A ação movida pela Controlar é uma resposta à tentativa da Prefeitura de suspender o serviço até que ele seja novamente licitado em São Paulo. O fim das atividades chegou a ser anunciado oficialmente pelo governo no dia 11 de outubro, mas a gestão Fernando Haddad (PT) foi obrigada recuar, por causa de uma liminar obtida pela concessionária na Justiça cinco dias depois.
Para a Procuradoria-Geral do Município (PGM), o prazo de vigência do contrato firmado com a empresa expirou em março de 2012. A Controlar, por sua vez, sustenta que a validade se encerra somente em 2018, dez anos após o início da inspeção na cidade.

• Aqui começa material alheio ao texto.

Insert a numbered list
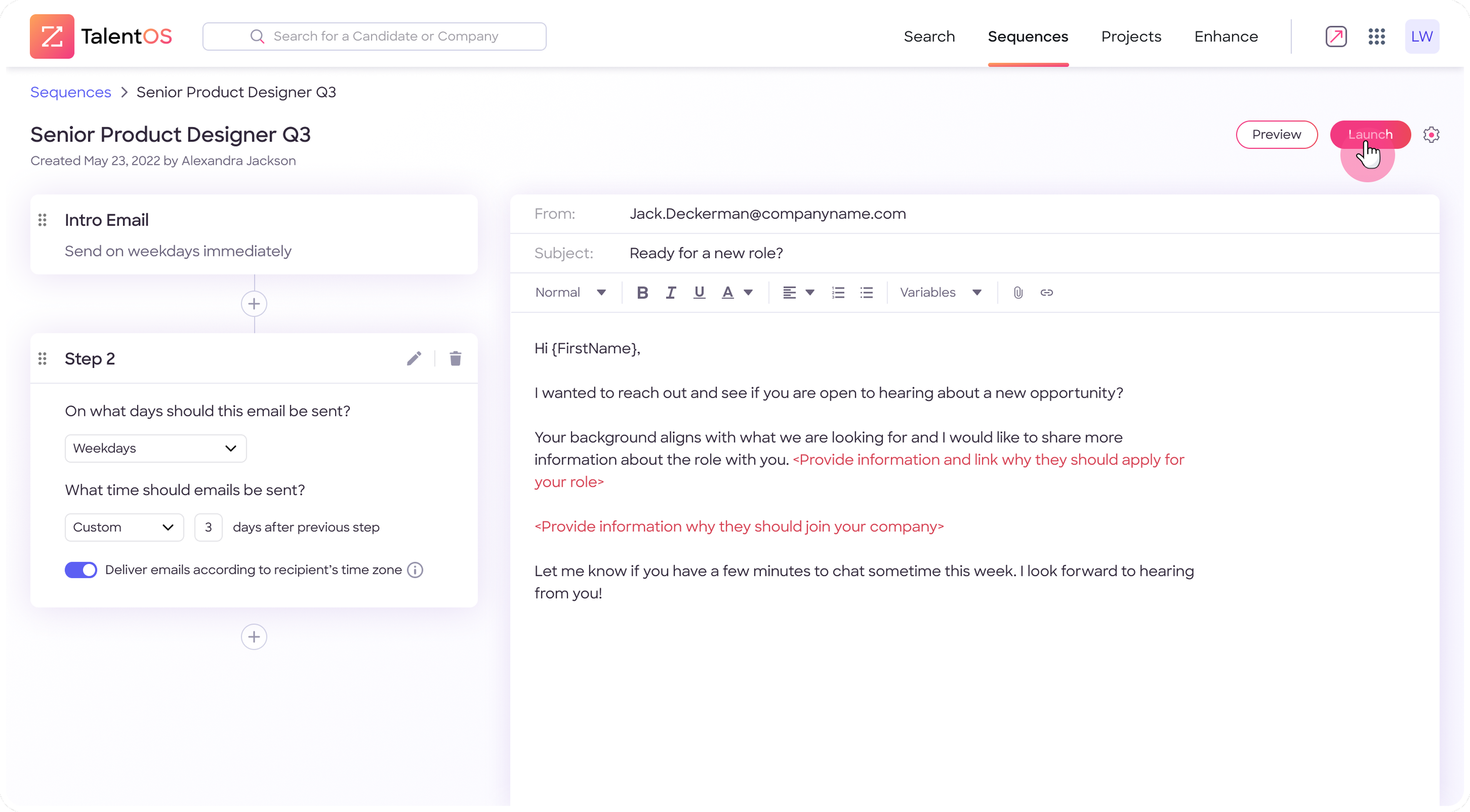The height and width of the screenshot is (812, 1470). 838,292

A decisão final sobre o impasse jurídico não tem data para ser publicada. Até lá, carros emplacados na cidade continuam obrigados a passar pela inspeção ambiental. A taxa é de R$ 47,44, mas pode ser recuperada, caso o veículo seja aprovado. O reembolso deve ser solicitado à Secretaria Municipal do Verde e Meio Ambiente.
Nesta terça-feira à noite, a Controlar afirmou que busca demonstrar que seu contrato continua válido e continua confiando no reconhecimento de seus direitos pela Justiça. Segundo a empresa, o serviço é indispensável à cidade e aprovado pela população. As informações são do jornal O Estado de S. Paulo.